Other celebrities, or as they’re better known, our modern day Anointed Elders, that believe the end is near are the likes of Mr. Mel Gibson (most talented actor/writer/director ever to exist anywhere, anytime; don’t believe me watch the quadfecta of masterpieces that is Lethal Weapons 1-4 and prepare to have your mind blown… blown in a very wet and sexy way; kind of dirty like you see in those horrible XXX rated movies and want your wife [anyone other than your wife is a sin against your soul] to do, but she doesn’t because you ask her to do it after a long-day of driving your monster truck in hot weather while eating asparagus packed burritos), Darren Dutch Dalton (former MLB catcher—I’m not really sure who he is, so… got nuthin’), and the man who sits first among the gods of journalistic integrity and authority in the Pantheon that is, or should be, dedicated to the same, I’m speaking of course of Dr. Montel Williams of the Montel Williams show. (I cannot be certain that Dr. Williams holds a Ph.D. but I’m quite certain that it can never be proved that he does not).

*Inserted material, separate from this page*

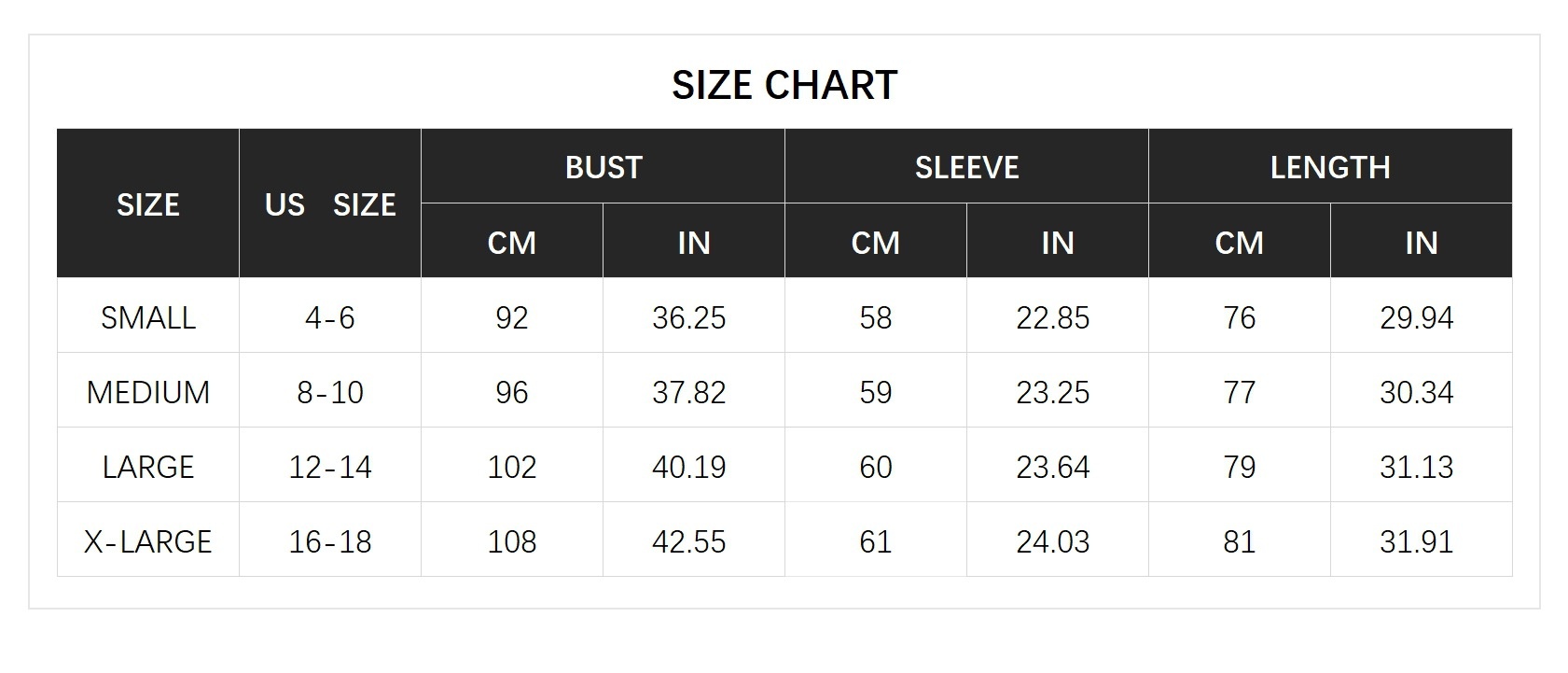The image size is (1568, 673).
Task: Click the US size 12-14 cell
Action: tap(330, 467)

The evidence is in a word: irrefutable and undeniable. The heathen Maya, which were wrong about everything except the end of the world and whose civilization’s collapse was not predicted on any calendar or in any meaningful way, hit the nail on the head with this one… the world will end. Google it!

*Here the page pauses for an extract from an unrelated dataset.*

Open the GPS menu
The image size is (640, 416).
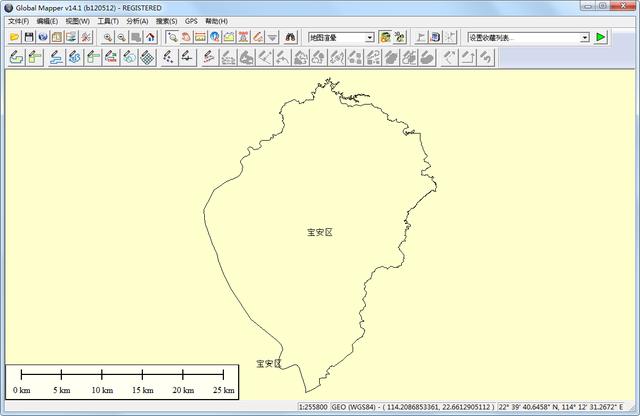[191, 20]
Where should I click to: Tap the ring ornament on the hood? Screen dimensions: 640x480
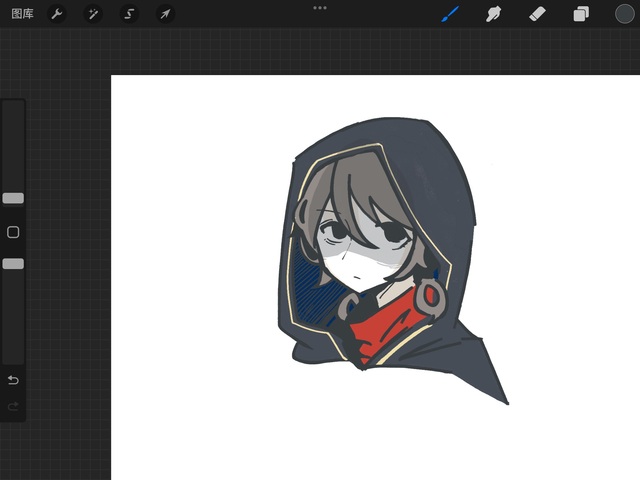click(432, 295)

If you’re like me, and I’m sure that by now you are, join me in shedding your material connections to this world; as it is said, “Verily I tell ye, yay, unto thee I say that it is easier for a camel to pass through the eye of a needle than it is for a rich man to enter into heaven.” Those words are as true now as they were when they were uttered by the Mayans more than a million years ago and they are not, in any way, open to interpretation.

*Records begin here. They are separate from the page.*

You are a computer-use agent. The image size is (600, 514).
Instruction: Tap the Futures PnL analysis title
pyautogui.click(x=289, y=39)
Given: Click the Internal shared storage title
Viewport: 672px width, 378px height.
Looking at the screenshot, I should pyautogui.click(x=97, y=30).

You can shed your wealth, or, as the holiest among us would call it, “the anchors” that will drag you into the depths of the bottomless lake of fire that will burn and consume your soul for infinite eternities, by transferring it via bank wire to me. My vast minutes of research on this topic and the folder full of bookmarks I already have in place ensure that I have the knowledge necessary to absorb this wealth without feeling any of the quote-unquote “ill effects,” and/or quote-unquote “demonic-side-effects.”
I bank with the Bank of Excessive Inbreeding, Dipshayt Branch. My routing number is 4 and my account number is SKID-MARK.
Help me to help you… 2012 is approaching and it is only days, months, or 1, 2, or a little over 2 years away (the exact number is impossible to calculate, but the truth is the truth).
God bless everyone except those he and/or I hate.